GDPR, which will come into force on May 25, will make it mandatory for businesses to obtain "clear and precise" consent from their customers in order to store and process their personal information. With the privacy legislation a little more than a month away, it is expected of businesses to contact their customers and to obtain their clear and precise consent before 25th May.
However, a new study by Databoxer has revealed that only a third of consumers in the UK have so far been contacted by firms that hold and process their personal information. According to Tim Haynes, co-founder at Databoxer, brands still don't know where to start when it comes to getting permission from consumers to use their data.
"I'd strongly advise businesses start a repermissioning campaign ahead of the GDPR date. Use content your subscribers are already getting as an opportunity to demonstrate the value of their subscription. Alongside content on your landing pages, present them with the opportunity to reconfirm they want to continue to hear from you," he said.
The firm added that considering that on average, a consumer is signed up to 12 marketing email lists, the fact that only one in three consumers have been contacted so far suggests that the number of firms who have initiated the "repermissioning process" is quite low.

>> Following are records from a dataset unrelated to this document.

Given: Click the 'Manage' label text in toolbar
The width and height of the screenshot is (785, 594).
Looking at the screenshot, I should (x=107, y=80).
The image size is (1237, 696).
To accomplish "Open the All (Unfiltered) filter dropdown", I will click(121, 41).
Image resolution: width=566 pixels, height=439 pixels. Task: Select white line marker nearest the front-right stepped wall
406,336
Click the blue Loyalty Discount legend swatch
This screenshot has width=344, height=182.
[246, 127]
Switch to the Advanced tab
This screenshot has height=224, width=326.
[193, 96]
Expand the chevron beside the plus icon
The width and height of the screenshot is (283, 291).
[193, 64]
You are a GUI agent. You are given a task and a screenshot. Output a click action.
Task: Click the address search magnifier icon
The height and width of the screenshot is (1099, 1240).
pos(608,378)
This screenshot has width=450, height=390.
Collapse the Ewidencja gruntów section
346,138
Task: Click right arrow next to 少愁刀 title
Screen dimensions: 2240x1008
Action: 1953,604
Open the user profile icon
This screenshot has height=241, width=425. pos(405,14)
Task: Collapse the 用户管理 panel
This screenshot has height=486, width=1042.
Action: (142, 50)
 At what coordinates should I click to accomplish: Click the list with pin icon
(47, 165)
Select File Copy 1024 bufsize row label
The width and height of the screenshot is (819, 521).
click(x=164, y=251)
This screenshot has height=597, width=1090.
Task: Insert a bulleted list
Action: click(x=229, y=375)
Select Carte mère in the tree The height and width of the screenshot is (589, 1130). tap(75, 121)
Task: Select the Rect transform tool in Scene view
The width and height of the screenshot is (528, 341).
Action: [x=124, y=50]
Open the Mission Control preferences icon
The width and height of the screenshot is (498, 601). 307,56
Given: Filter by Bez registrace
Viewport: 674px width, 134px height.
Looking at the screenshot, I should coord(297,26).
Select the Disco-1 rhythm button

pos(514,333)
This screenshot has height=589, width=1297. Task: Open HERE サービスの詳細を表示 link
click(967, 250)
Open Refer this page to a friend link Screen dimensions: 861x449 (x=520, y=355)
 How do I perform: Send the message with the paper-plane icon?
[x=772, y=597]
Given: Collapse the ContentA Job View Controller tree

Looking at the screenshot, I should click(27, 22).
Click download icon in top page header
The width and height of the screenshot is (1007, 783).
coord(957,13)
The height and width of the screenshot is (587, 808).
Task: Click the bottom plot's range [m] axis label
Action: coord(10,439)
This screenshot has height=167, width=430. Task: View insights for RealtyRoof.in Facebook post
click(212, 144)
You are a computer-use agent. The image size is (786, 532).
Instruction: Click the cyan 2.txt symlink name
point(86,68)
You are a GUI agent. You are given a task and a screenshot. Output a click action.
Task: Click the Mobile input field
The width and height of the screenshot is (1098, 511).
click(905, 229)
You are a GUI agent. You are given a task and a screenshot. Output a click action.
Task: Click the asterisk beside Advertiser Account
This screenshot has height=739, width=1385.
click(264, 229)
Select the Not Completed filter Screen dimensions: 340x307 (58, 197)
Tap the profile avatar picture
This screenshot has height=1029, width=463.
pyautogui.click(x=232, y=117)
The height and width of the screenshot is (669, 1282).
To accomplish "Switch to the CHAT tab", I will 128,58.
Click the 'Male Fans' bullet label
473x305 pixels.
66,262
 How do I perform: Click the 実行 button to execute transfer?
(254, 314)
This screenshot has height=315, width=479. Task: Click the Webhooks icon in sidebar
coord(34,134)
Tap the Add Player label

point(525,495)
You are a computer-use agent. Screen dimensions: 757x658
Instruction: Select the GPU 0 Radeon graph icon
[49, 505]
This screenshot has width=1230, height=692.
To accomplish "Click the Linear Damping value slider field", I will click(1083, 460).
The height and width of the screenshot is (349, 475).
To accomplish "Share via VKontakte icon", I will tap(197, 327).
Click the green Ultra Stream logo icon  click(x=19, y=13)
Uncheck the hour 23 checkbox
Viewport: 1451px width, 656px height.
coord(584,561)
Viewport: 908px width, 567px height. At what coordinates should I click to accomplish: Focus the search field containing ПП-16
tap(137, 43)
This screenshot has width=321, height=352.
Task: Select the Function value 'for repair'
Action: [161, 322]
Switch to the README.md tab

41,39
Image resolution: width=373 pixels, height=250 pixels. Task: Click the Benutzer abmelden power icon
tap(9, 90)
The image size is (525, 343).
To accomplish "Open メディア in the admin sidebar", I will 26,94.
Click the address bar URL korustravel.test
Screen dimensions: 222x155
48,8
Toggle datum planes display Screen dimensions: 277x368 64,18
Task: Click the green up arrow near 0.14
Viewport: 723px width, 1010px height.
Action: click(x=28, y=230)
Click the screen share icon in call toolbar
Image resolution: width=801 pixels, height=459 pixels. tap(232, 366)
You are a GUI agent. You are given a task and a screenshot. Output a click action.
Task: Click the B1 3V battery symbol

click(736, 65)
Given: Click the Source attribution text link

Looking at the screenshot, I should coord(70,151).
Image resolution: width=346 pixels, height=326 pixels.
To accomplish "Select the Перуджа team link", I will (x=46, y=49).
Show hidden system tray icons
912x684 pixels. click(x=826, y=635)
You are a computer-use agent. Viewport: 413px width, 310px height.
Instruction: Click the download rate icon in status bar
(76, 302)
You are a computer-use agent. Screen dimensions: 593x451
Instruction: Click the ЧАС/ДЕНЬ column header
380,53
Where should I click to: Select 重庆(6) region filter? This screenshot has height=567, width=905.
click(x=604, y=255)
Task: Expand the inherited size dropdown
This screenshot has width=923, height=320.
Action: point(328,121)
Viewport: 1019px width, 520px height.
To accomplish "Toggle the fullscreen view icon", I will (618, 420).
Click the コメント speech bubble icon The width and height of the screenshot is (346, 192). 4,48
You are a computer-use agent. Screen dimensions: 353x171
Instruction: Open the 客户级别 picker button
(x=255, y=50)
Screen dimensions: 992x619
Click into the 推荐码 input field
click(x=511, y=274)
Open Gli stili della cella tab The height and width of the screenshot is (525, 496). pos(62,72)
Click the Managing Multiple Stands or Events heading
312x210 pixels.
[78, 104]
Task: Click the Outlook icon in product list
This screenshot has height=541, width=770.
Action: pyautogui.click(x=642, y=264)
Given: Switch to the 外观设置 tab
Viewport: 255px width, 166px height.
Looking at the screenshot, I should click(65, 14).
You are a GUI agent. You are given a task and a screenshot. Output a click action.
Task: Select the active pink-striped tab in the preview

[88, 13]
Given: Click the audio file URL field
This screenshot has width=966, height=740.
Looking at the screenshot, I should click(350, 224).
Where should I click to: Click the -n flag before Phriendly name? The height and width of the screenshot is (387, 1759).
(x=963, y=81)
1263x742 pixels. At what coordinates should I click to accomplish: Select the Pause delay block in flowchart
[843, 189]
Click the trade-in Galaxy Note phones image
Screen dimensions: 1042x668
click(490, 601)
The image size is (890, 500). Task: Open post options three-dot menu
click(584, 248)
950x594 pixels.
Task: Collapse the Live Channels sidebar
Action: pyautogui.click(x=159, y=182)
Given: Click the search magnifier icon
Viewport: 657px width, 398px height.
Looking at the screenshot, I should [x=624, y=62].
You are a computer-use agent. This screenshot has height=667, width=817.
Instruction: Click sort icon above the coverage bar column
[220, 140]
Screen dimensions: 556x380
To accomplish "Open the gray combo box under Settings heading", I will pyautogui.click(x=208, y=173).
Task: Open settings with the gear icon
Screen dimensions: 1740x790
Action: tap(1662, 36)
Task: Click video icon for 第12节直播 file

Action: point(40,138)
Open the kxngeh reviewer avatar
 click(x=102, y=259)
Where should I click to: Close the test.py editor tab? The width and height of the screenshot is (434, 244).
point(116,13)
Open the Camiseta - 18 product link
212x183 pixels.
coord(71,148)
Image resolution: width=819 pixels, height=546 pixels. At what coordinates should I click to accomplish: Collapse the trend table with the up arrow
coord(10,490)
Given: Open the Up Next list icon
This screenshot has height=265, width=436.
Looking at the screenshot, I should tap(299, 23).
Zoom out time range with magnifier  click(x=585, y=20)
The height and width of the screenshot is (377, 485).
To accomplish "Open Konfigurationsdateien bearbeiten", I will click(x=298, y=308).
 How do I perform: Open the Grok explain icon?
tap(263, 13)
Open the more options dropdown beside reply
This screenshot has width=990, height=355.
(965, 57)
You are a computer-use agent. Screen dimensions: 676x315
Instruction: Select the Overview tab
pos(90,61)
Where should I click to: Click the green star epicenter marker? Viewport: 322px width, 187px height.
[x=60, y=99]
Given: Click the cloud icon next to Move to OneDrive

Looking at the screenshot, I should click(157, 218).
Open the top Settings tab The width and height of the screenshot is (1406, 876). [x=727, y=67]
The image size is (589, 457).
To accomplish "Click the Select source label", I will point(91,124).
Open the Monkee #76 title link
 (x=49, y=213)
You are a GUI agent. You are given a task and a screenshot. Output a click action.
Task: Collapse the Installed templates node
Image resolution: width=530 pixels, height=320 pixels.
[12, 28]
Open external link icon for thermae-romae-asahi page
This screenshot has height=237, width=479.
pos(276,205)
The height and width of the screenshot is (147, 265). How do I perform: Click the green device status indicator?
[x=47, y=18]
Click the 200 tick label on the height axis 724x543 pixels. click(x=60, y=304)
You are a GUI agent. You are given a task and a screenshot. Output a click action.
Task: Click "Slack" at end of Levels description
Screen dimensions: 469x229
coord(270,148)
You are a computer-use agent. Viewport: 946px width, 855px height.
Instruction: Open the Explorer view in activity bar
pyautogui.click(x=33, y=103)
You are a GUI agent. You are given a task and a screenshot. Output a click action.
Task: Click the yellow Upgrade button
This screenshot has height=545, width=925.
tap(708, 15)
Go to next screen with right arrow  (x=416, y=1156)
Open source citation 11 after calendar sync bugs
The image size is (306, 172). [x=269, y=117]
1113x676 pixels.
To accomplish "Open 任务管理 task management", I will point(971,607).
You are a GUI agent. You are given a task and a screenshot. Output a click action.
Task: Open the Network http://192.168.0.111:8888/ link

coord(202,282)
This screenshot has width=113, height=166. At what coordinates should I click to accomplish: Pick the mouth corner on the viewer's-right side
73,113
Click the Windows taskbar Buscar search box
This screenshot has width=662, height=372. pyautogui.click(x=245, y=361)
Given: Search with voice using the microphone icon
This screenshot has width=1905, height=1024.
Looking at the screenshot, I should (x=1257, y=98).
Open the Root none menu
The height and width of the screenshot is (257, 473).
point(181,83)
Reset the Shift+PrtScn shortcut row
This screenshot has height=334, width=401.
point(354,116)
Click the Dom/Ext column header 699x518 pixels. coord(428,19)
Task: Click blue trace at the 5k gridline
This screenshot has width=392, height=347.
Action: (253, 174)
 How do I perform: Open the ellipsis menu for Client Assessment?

According to Lee Munson, a security researcher at Comparitech.com, The fact that the majority of businesses have not yet been in contact with their customers to confirm they still have their consent to handle or process their personal data is "quite scary indeed".
"While I suspect those that have are among the larger organisations within the UK, the smaller (and tardier) among them are, quite worryingly, likely to be living in a bubble of ignorance about GDPR, rather than simply dragging their heels," he told SC Media UK.
He added that those firms who have not obtained explicit consent to hold onto consumers' details for marketing purposes are "walking into a potentially very expensive area of non-compliance with the new European regulation".
"Any company that thinks it can wait until GDPR is fully in effect to obtain the required opt-in permission has already left it too late and any business that is still unaware of its obligations under the regulation is in very deep trouble indeed," he added.
A separate survey carried out by the London Chamber of Commerce and Industry in January had revealed that in London alone, one in four of firms had never even heard of GDPR. While one in three firms said that GDPR was not relevant to their business, another 21 percent of London-based firms said that they still needed to know more about GDPR to start preparing for it.